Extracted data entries

----

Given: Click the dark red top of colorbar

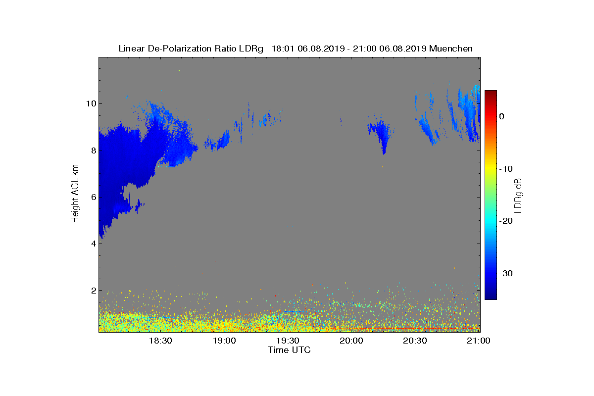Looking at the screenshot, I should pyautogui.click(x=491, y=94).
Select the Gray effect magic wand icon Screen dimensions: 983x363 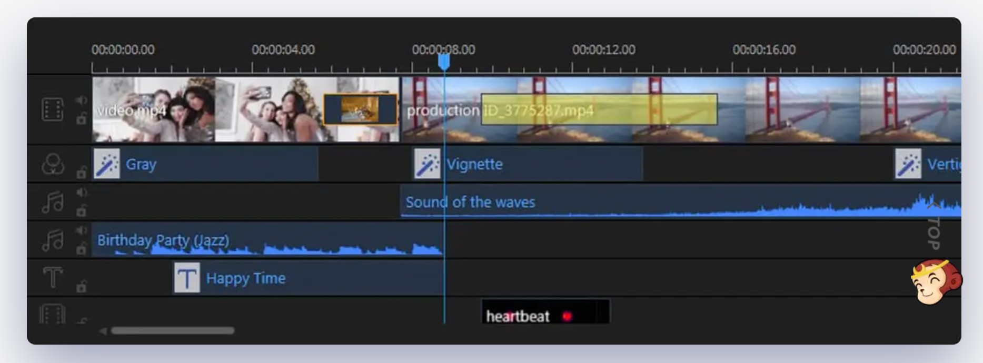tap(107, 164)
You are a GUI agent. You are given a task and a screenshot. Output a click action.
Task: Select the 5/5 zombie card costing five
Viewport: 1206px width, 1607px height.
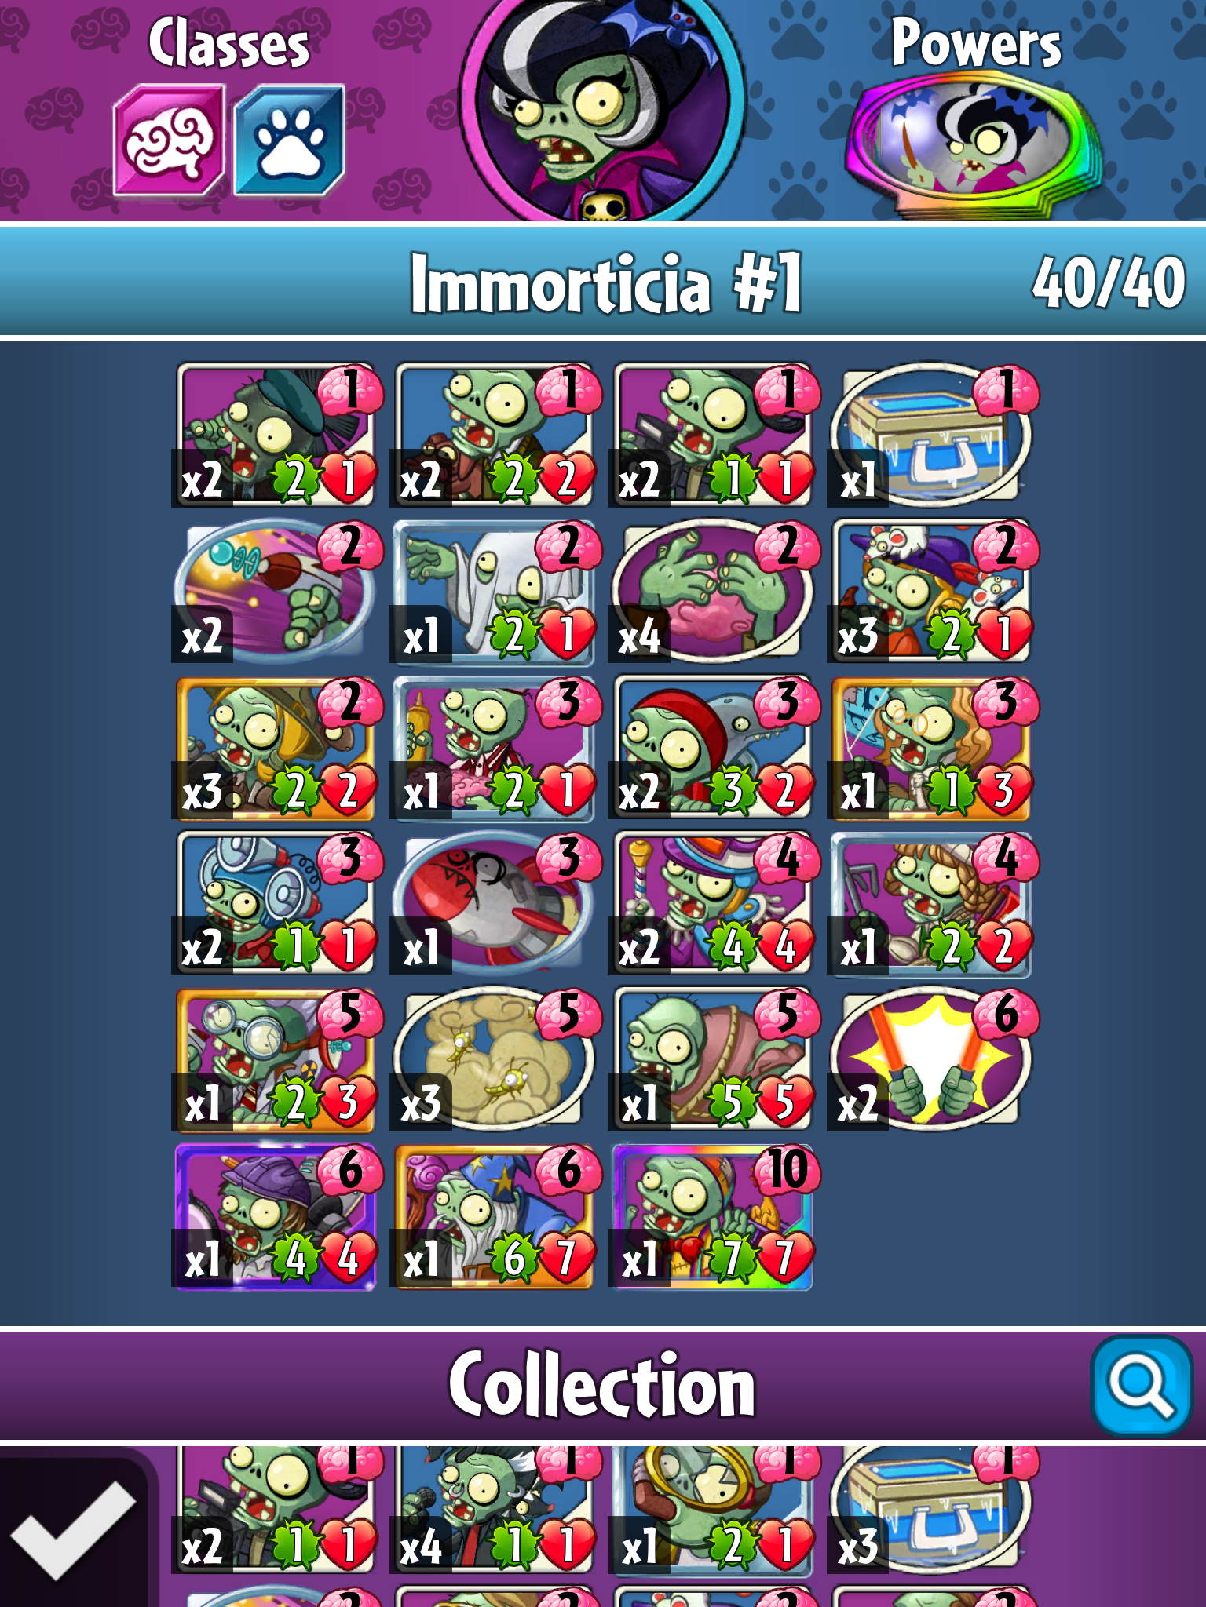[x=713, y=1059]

----

__HOW TO COMPLETE THIS TASK__. Find the line with "You are a GUI". Return it and each line after it through the end of the data, exactly, without pictures.

__OUTPUT BELOW__.
You are a GUI agent. You are given a task and a screenshot. Output a click action.
Task: Select the 5/5 zombie card costing five
Viewport: 1206px width, 1607px height.
[x=713, y=1059]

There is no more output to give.